WHAT NEEDS TO BE DONE |
Answer these questions using the article on Atlas Fallen performance below.
(a) How many P-cores and how many E-cores does the article say the game saturates?
(b) Below what frame rate does the game end up in busy gameplay at 1080p with a GeForce RTX 4090?
(c) What setting was applied to Task Manager so that Thread Director would not interfere with the game?

-------- DOCUMENT TEXT --------

Thursday, August 10th 2023
Atlas Fallen Optimization Fail: Gain 50% Additional Performance by Turning off the E-cores
Action RPG "Atlas Fallen" joins a long line of RPGs this Summer for you to grind into—Baldur's Gate 3, Diablo 4, and Starfield. We've been testing the game for our GPU performance article, and found something interesting—the game isn't optimized for Intel Hybrid processors, such as the Core i9-13900K "Raptor Lake" in our bench. The game scales across all CPU cores—which is normally a good thing—until we realize that not only does it saturate all of the 8 P-cores, but also the 16 E-cores. It ends up with under 80 FPS in busy gameplay at 1080p with a GeForce RTX 4090. Performance is "restored" only when the E-cores are disabled.
Normally, when a game saturates all of the E-cores, we don't interpret it as the game being "aware" of E-cores, but rather "unaware" of them. An ideal Hybrid-aware game should saturate the P-cores for its main workload, and use the E-cores for errands such as processing the audio stack (DSPs from the game), network stack (the game's unique multiplayer network component), physics, in-flight decompression of assets from the disk, etc., which show up in Task Manager as intermittent, irregular load. "Atlas Fallen" appears to be using the E-cores for its main worker threads, and this is found imposing a performance penalty as we found out by disabling the E-cores. This performance penalty is because the E-cores run slower than P-cores, at lower clock speeds, have much lower IPC, and are cache-starved. Frame data being processed by the P-cores end up having to wait for those from the E-cores, which causes the overall framerate to come down.In the Task Manager screenshot above, the game is running in the foreground, we set Task Manager to be "always on top," so Thread Director won't interfere with the game. It prefers to allocate the P-cores to foreground tasks, which doesn't happen here, because the developers chose to specifically put work on the E-Cores.

-------- GIVEN INFORMATION --------

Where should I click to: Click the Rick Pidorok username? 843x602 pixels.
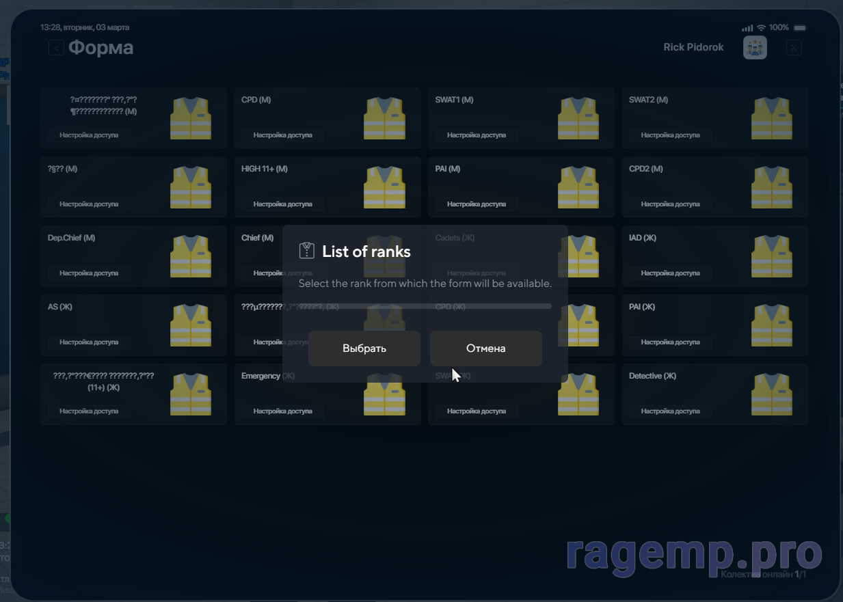(x=693, y=48)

--------

RIGHT ANSWER |
(a) All 8 P-cores and all 16 E-cores.
(b) Under 80 FPS.
(c) Task Manager was set to be "always on top."